For which $(k,t)\in\mathbb Z^2\times\mathbb Z$ does there exist $(v,s)\in\mathbb Z^2\times\mathbb Z$ so that $|v|^2=s^2\neq0$ and $v\cdot k+st=0$? I do not care what the solutions $(v,s)$ are but only whether they exist or not.
This is what I have found out about existence of solutions $(v,s)\in\mathbb Z^2\times\mathbb Z$ to the system $$ \begin{cases} v_1^2+v_2^2=s^2\neq0\\ v_1k_1+v_2k_2+st=0 \end{cases} $$ in terms of $(k_1,k_2,t)$:
- If $t=0$ and $k=0$, there is a solution.
- If $|t|=|k_1|$ (or $|t|=|k_2|$), there is a solution: Take $s=-t$ and $v=(k_1,0)$ (or $(0,k_2)$).
- If $t=0$ and $|k|$ is integer, there is a solution: Take $s=|k|$ and $v=(k_2,-k_1)$.
- If $t^2=k_1^2+k_2^2$, there is a solution: Take $s=-t$ and $v=k$.
- If $t^2>k_1^2+k_2^2$, there is no solution: Suppose there is a solution $(v,s)$. Then $s=at$ for some $a\in\mathbb Q\setminus\{0\}$. Then $$ |t|^2=|a^{-1}st|=|a|^{-1}|v\cdot k|\leq|a|^{-1}|v||k|=|a|^{-1}|s||k|=|t||k| $$ and so $|t|\leq|k|$.
- I have looked at some examples not covered by the previous ones using Mathematica. These values of of $(k,t)$ give solutions: $(0,5;3)$, $(0,13;5)$, $(0,13;12)$. These do not: $(2,4;1)$, $(3,4;2)$, $(3,5;2)$, $(4,5;3)$, $(2,3;1)$, $(0,4;2)$, $(0,5;2)$.
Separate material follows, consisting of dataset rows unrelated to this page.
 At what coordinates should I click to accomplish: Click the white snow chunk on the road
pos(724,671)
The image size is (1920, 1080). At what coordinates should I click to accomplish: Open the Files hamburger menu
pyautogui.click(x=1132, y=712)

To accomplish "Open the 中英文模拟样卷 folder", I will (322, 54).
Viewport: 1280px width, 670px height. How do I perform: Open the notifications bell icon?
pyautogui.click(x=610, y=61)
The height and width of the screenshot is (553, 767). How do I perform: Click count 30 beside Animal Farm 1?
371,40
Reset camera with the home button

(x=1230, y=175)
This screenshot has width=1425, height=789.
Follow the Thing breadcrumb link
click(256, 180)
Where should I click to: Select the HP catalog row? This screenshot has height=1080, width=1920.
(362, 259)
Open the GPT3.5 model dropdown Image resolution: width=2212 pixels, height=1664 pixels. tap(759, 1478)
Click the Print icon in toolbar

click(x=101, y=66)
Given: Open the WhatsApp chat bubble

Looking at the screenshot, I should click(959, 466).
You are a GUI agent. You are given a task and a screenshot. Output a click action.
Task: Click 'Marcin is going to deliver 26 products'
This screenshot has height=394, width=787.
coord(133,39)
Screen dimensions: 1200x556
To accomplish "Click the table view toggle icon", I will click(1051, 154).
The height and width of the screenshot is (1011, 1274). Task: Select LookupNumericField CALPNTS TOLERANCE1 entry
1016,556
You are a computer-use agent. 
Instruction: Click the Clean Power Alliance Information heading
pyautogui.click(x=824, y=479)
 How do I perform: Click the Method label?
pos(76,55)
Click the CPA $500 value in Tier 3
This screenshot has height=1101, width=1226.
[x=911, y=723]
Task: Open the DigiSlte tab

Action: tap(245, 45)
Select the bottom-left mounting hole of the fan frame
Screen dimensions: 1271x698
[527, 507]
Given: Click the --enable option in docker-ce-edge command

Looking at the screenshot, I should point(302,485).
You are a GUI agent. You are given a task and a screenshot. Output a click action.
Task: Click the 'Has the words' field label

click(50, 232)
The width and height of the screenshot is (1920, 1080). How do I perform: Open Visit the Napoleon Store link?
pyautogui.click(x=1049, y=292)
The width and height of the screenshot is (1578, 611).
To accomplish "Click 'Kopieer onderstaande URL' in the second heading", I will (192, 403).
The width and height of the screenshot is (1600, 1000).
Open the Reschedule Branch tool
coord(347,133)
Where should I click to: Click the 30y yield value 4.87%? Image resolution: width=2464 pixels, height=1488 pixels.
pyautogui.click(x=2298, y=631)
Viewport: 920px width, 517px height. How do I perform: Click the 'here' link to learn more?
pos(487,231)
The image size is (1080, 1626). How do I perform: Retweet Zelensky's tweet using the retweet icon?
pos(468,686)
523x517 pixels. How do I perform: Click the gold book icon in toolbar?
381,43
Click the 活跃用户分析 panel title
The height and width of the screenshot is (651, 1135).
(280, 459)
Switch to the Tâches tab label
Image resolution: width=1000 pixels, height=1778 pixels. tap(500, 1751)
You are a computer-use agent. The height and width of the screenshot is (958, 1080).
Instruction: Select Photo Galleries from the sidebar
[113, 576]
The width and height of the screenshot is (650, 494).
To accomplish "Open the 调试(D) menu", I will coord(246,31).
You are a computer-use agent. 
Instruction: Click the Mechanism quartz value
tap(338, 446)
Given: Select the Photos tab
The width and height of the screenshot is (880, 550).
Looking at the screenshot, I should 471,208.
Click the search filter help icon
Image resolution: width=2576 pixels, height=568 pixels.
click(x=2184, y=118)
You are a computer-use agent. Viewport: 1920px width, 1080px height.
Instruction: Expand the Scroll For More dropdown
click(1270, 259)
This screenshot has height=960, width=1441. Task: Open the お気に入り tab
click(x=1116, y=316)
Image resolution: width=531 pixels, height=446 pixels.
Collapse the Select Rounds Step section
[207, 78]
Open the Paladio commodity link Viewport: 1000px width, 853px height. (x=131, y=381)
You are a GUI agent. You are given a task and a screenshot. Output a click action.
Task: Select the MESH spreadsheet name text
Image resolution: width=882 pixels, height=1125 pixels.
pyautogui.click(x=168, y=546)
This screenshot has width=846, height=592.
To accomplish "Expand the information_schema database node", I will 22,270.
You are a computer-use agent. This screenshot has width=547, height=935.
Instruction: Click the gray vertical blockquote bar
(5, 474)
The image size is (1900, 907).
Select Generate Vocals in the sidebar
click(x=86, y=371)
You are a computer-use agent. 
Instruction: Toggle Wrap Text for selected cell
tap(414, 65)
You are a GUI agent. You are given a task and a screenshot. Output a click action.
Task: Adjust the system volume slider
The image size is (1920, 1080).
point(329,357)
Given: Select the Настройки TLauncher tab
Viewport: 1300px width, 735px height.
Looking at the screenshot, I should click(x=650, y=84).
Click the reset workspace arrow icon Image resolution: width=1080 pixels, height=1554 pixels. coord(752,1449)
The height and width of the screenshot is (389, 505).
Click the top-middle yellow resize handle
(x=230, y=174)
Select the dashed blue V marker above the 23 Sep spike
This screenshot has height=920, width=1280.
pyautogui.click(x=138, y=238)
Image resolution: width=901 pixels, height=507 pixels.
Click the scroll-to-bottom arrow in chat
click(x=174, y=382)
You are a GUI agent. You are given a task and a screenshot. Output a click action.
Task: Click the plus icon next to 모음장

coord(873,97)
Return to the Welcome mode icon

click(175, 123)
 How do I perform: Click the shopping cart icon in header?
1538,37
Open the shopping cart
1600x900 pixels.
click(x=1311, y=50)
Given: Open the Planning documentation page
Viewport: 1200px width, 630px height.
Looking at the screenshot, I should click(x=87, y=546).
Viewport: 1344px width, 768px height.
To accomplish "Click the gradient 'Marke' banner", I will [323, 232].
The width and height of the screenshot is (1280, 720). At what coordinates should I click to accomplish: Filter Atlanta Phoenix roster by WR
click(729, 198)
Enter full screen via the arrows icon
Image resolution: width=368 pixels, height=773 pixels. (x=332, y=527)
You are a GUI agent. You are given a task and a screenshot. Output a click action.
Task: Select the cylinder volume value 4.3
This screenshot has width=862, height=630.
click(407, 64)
These observations lead me to a conjecture, but I am far from convinced about it or able to prove it:
There is a solution for $(k,t)\in\mathbb Z^2\times\mathbb Z$ if and only if at least one of the following holds:
- $t=0$ and $|k|$ is integer.
- $t^2=k_1^2+k_2^2$.
- $k_1=0$ and $\sqrt{k_2^2-t^2}$ is integer.
- $k_2=0$ and $\sqrt{k_1^2-t^2}$ is integer.
The reason I want to know this is that a function on the torus $\mathbb T^3=\mathbb R^3/\mathbb Z^3$ turns out to satisfy a property I am interested in if and only if the Fourier transform vanishes for all $(k,t)\in\mathbb Z^2\times\mathbb Z=\mathbb Z^3$ that satisfy the above property. Unfortunately I have no experience with non-linear Diophantine systems and my searches have not lead to much insight.